(Collected data)
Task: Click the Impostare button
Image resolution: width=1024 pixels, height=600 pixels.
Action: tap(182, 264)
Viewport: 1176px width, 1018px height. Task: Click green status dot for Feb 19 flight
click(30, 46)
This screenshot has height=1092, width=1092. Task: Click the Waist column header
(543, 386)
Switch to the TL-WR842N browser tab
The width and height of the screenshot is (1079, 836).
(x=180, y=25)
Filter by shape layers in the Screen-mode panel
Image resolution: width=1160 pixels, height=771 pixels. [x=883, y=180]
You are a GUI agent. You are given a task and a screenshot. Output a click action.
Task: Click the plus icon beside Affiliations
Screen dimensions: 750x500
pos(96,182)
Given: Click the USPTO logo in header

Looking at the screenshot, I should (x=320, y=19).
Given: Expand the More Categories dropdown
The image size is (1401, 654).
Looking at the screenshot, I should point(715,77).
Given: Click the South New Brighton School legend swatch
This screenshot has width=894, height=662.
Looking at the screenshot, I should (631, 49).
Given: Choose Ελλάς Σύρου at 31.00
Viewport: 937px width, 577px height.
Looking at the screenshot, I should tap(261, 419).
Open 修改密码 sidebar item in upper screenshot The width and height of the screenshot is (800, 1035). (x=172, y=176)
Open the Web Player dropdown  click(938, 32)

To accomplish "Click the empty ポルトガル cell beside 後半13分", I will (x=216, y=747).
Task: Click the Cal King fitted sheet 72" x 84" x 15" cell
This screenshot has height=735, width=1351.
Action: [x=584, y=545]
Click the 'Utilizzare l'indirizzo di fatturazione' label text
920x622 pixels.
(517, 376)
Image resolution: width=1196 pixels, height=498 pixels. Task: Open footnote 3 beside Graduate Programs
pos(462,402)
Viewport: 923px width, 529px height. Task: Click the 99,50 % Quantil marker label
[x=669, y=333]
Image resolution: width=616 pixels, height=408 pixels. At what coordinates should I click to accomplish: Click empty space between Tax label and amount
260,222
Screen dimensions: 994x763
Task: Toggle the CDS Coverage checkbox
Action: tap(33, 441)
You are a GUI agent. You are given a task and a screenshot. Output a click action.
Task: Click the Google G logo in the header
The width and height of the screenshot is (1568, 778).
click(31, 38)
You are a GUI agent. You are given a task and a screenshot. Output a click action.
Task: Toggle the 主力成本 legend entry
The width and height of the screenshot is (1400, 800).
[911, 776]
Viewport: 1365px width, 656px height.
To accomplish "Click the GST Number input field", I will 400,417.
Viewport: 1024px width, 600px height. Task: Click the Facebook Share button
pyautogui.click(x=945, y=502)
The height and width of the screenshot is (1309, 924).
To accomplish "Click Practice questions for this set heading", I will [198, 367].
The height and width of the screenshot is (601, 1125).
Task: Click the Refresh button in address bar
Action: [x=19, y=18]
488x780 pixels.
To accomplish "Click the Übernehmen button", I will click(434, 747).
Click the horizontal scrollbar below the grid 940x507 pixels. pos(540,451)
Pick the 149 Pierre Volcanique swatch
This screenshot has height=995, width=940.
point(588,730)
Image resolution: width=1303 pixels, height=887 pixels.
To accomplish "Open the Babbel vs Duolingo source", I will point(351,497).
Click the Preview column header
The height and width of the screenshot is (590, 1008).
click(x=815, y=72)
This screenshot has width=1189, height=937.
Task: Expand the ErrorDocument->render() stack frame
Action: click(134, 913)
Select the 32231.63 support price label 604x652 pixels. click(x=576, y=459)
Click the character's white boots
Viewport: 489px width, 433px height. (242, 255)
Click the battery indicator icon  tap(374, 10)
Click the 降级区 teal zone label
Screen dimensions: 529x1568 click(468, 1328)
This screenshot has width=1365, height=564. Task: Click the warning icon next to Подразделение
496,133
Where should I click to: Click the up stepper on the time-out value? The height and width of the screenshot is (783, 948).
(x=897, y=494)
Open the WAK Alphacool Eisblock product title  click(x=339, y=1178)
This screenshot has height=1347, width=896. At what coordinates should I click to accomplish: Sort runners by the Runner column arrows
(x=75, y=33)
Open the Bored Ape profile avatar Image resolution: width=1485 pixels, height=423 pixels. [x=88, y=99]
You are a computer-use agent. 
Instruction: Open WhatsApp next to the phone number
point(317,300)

- [Action item]:
Exactly as written, repeat each line from the beginning of the data above to the line containing "Given: Choose Ελλάς Σύρου at 31.00", inclusive.

- [Exercise solution]:
Task: Click the Impostare button
Image resolution: width=1024 pixels, height=600 pixels.
Action: tap(182, 264)
Viewport: 1176px width, 1018px height. Task: Click green status dot for Feb 19 flight
click(30, 46)
This screenshot has height=1092, width=1092. Task: Click the Waist column header
(543, 386)
Switch to the TL-WR842N browser tab
The width and height of the screenshot is (1079, 836).
(x=180, y=25)
Filter by shape layers in the Screen-mode panel
Image resolution: width=1160 pixels, height=771 pixels. [x=883, y=180]
You are a GUI agent. You are given a task and a screenshot. Output a click action.
Task: Click the plus icon beside Affiliations
Screen dimensions: 750x500
pos(96,182)
Given: Click the USPTO logo in header

Looking at the screenshot, I should (x=320, y=19).
Given: Expand the More Categories dropdown
The image size is (1401, 654).
Looking at the screenshot, I should point(715,77).
Given: Click the South New Brighton School legend swatch
This screenshot has width=894, height=662.
Looking at the screenshot, I should (631, 49).
Given: Choose Ελλάς Σύρου at 31.00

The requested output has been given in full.